EXERCISE PROMPT:
From the text on storing and retrieving information, return the passage beginning at the words "Aspects may further include a computer" and ending after the words "as described herein.", copied word for word.

*** TEXT TO READ

Aspects may further include a computer program product comprising a computer readable medium having control logic stored therein for causing a computer to perform storage and retrieval of information, the control logic code for performing the aspects described in connection with FIGS. 6-12. For example, the control logic may cause a computer to perform receiving information, organizing said information for optimal storage and retrieval based on the qualities of a storage medium, and at least one of presenting and storing said organized information, as described herein.

Aspects may further include an automated system for the storage and retrieval of information. The system may include, e.g., at least one processor, a user interface functioning via the at least one processor, and a repository accessible by the at least one processor. The processor may be configured to perform any of the aspects described in connection with FIGS. 7-12. The processor may be configured, e.g., to receive information, organize said information for optimal storage and retrieval based on the qualities of a storage medium, and at least one of present and store said organized information.

FIG. 7 presents a flow chart illustrating aspects of an automated method 700 of receiving 702 and processing 704 read requests for information where that information may be present in main memory or on a storage medium in an append-only manner. When information and results are not available in memory at 706, information is incrementally retrieved from the storage medium from append-only data structures in 708. When information is retrieved, the process 700 generates a model (at 718). The process 700 determines (at 720) whether to organize the information based on the model. When the process 700 determines (at 720) not to organize the information, the process 700 returns (at 710) the result.

When the process 700 determines (at 720) to organize the information based on the model, the information is organized in memory at 714 and memory is rechecked for results at 706. The process continues until results are found at 706 or no further information may be retrieved as determined by 712. When no results are found a NULL return result is set in 716.

Efficient incremental retrieval of information is directed by indexes which are incrementally regenerated from the storage medium where they were stored in an append-only manner.

FIG. 8 presents a flow chart illustrating aspects of an automated method 800 of receiving 802 and processing 804 write requests for information. In one example, that information may be present in main memory or on a storage medium in an append-only manner. When a write request is received main memory is checked in 806 to determine if that result is already available in main memory. If the result is not available in main memory information is incrementally retrieved from the storage medium from append only structures in 808. When information is retrieved, that information is organized (e.g. ordered) in memory (i.e. segments) at 814 and memory is rechecked for results at 806.

******
*** STORED DATA

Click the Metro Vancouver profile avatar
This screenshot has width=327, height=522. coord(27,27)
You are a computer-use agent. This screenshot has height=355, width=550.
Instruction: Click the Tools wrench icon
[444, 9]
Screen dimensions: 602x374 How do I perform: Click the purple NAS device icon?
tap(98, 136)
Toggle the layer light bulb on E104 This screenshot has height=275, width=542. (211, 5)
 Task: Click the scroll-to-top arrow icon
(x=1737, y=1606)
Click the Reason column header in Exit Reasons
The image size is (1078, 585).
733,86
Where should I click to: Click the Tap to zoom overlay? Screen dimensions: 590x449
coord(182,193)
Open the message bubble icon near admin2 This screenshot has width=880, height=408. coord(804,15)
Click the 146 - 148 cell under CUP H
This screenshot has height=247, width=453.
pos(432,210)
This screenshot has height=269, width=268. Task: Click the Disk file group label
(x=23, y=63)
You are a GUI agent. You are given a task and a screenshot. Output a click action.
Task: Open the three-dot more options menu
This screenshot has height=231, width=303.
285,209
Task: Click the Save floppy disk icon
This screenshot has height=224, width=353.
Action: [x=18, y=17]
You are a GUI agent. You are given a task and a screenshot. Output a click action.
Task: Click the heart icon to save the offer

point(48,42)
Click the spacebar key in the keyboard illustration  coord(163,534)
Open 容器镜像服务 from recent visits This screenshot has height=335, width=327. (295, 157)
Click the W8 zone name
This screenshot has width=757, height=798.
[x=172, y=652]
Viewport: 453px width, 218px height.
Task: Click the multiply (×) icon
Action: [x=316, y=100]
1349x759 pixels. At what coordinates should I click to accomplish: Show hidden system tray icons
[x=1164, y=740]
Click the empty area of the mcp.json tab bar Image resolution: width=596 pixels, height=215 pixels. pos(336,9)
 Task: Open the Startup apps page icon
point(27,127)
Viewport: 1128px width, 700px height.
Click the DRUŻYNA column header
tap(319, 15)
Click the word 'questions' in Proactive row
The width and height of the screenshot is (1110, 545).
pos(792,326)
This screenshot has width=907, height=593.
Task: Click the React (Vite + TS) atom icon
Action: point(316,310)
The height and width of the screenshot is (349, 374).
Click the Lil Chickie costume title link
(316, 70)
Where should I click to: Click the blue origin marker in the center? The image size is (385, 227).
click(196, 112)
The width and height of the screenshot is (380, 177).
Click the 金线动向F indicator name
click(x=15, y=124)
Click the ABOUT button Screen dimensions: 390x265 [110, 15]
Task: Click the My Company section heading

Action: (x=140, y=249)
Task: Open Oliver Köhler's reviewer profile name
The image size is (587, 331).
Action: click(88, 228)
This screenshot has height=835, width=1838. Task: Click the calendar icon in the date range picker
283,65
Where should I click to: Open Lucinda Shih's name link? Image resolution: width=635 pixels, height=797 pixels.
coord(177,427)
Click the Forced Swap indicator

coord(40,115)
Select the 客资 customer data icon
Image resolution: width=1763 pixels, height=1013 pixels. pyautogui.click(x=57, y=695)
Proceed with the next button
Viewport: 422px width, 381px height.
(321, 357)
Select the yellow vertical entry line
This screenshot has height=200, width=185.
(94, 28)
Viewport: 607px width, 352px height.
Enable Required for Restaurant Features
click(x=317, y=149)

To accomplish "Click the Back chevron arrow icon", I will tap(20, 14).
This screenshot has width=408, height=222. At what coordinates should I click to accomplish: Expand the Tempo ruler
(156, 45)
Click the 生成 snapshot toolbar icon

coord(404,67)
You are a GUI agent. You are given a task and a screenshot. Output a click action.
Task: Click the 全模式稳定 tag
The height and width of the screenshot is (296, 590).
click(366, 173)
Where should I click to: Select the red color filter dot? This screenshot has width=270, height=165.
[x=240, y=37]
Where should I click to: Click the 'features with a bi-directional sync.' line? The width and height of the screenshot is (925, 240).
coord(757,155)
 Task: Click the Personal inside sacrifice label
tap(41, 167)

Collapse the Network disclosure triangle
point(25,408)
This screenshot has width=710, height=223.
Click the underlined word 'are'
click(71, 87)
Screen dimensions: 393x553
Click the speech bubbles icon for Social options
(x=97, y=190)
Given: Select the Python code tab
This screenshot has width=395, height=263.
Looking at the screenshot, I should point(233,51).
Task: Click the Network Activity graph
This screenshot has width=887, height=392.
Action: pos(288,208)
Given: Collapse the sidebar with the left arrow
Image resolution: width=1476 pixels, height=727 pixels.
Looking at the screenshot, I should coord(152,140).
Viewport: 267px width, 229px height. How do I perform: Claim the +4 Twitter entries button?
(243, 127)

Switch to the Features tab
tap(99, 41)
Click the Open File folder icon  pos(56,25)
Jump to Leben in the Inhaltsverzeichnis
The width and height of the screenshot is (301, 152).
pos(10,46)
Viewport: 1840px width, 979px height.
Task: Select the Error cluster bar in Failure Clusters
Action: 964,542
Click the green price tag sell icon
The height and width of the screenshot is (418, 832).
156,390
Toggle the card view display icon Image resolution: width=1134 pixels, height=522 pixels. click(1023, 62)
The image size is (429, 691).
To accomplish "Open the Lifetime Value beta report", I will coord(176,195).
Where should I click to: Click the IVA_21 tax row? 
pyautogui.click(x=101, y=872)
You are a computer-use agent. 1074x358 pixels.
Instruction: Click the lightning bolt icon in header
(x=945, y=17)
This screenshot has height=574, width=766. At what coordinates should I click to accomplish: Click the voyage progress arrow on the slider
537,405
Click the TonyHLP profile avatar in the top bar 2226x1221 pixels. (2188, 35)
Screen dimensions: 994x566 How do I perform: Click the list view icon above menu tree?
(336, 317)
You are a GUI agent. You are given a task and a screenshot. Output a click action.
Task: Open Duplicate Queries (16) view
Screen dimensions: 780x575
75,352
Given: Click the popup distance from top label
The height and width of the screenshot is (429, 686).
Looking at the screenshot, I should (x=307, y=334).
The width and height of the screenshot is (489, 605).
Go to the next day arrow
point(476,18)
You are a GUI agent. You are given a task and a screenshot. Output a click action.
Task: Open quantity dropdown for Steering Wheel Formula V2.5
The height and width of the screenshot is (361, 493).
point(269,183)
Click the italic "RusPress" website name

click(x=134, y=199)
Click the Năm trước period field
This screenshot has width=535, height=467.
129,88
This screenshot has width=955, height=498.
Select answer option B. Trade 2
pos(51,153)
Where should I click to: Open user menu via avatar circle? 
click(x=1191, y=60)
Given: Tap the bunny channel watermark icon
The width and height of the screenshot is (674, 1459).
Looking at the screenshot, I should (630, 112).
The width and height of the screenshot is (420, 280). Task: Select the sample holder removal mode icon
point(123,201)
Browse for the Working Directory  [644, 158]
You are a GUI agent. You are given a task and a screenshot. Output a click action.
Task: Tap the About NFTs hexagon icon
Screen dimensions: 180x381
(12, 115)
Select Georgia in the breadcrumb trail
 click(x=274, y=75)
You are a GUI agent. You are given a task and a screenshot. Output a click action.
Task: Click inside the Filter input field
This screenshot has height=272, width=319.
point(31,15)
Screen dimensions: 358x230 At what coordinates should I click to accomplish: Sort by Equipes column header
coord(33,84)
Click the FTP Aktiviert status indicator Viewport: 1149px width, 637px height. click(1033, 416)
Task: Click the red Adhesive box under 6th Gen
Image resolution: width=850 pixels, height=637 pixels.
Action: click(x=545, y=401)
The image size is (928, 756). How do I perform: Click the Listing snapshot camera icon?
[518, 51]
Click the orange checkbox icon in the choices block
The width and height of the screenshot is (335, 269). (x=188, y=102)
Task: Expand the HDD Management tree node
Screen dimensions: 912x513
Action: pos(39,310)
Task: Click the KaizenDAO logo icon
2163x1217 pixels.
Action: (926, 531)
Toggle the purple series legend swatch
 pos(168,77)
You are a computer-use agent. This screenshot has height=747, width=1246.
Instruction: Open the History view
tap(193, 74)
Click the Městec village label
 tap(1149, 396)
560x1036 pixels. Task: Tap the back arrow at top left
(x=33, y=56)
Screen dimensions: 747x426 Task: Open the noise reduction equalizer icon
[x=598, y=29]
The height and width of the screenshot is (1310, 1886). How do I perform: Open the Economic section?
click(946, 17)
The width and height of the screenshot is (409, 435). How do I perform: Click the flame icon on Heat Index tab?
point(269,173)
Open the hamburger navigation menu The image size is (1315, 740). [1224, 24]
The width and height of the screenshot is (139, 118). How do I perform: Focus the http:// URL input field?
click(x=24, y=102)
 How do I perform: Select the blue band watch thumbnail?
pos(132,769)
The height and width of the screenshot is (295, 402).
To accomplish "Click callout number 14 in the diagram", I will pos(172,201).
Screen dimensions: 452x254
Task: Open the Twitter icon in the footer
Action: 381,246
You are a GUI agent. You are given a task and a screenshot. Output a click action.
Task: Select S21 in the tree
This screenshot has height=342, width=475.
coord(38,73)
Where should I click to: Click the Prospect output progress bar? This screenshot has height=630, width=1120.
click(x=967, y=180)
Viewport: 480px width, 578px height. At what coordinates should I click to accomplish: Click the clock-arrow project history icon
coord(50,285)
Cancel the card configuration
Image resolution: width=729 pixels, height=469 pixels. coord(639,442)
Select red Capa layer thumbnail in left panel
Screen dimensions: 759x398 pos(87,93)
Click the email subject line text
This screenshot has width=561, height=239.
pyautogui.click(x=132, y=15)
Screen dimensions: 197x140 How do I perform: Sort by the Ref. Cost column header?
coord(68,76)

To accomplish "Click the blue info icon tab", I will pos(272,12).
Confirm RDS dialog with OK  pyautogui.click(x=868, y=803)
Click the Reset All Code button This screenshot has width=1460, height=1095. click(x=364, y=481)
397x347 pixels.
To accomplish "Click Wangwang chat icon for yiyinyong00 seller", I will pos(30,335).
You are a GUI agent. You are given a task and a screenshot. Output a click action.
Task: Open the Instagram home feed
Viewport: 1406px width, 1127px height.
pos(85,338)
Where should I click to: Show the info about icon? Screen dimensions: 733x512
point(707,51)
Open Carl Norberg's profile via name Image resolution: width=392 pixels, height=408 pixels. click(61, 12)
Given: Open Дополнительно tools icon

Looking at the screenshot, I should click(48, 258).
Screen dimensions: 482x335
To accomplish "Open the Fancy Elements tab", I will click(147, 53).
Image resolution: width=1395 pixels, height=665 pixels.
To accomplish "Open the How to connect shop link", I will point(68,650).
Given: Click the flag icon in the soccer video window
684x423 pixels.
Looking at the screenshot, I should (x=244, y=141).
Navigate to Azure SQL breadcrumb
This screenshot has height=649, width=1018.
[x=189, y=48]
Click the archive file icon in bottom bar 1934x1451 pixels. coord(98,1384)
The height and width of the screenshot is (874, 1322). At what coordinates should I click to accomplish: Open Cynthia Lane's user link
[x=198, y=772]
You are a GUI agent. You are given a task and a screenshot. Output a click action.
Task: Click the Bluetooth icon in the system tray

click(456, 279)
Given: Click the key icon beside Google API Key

******

TASK ANSWER:
Aspects may further include a computer program product comprising a computer readable medium having control logic stored therein for causing a computer to perform storage and retrieval of information, the control logic code for performing the aspects described in connection with FIGS. 6-12. For example, the control logic may cause a computer to perform receiving information, organizing said information for optimal storage and retrieval based on the qualities of a storage medium, and at least one of presenting and storing said organized information, as described herein.